Statistics never lie

It’s good to count stuff. We can count how frequently someone makes a grammatical error. Or how many speech sounds they find difficult. Or how many times they point to the wrong picture in a comprehension test. Once we’ve done our sums we can get out or look-up table and find out if someone is language-typical or language-impaired. We can find out if an intervention programme is working. We can demonstrate that speech and language therapy works. There’s no need for messy subjective judgments. We can let the data do the speaking. We might even run a few statistical tests which will enable us to quantify our degree of certainty. And we can even count that certainty (using p-values).

There’s no escaping that Speech and Language Therapy needs to embrace quantitative methods. Yet at the same time we risk making the wrong conclusions if we cannot think “beyond” the numbers. One particular pitfall is understanding the difference between causation and correlation. People who live in large houses are more likely to vote Conservative, but this doesn’t mean that the size of one’s house actually determines one’s voting habits. Fortunately, SLT students with their advanced statistical training are able to spot such dodgy claims a mile off. And tear them apart with savage gusto.

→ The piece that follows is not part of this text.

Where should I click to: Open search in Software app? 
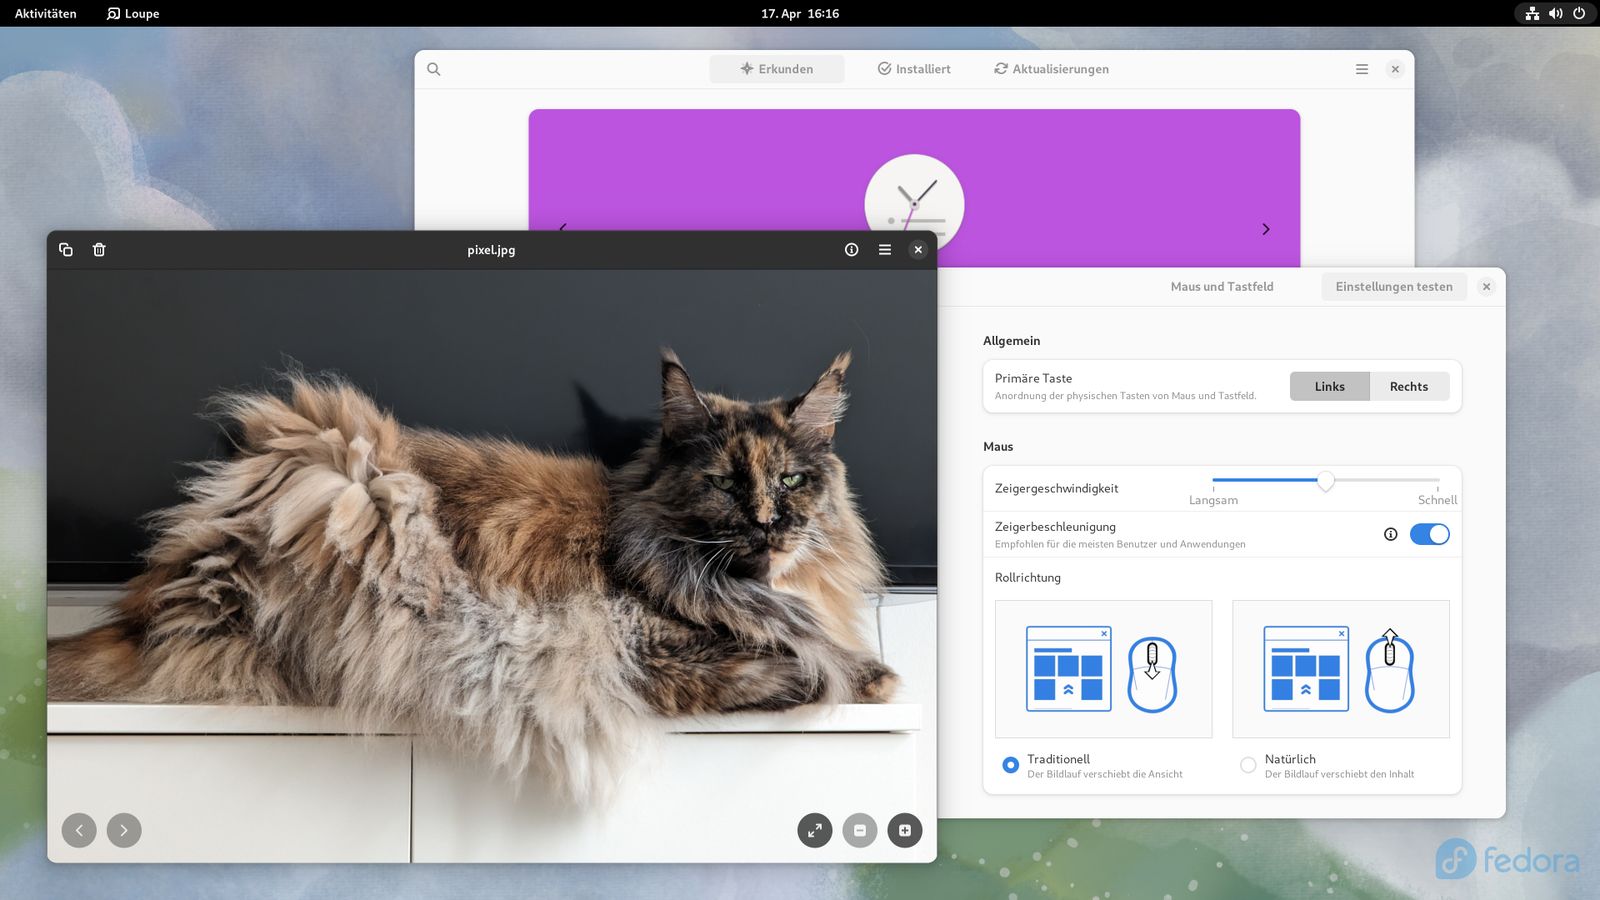(x=434, y=69)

But let’s not be too smug. There are plenty of research areas where vigorous debates thrive on the causation versus correlation dilemma. One example is the field of Verbal Working Memory (VWM). VWM tasks involve retaining and recalling linguistic items while simultaneously doing some kind of additional processing task. A classic example is “listening span” where you have to say if sentences are true (the processing task), and then recall the final words from the last few sentences (the recall task). Because performance on VWM is strongly associated with language skill (e.g. comprehension of complex sentences), many have argued that VWM determines language skill. But as every SLT student will know, correlation does not equal causation. An alternative, and I think, far more convincing explanation, is that performance on both language and VWM tasks are influenced by the same underlying factor, which is… err… language. Viewed from this perspective, the idea that VWM determines language skill simply vanishes in a puff of smoke.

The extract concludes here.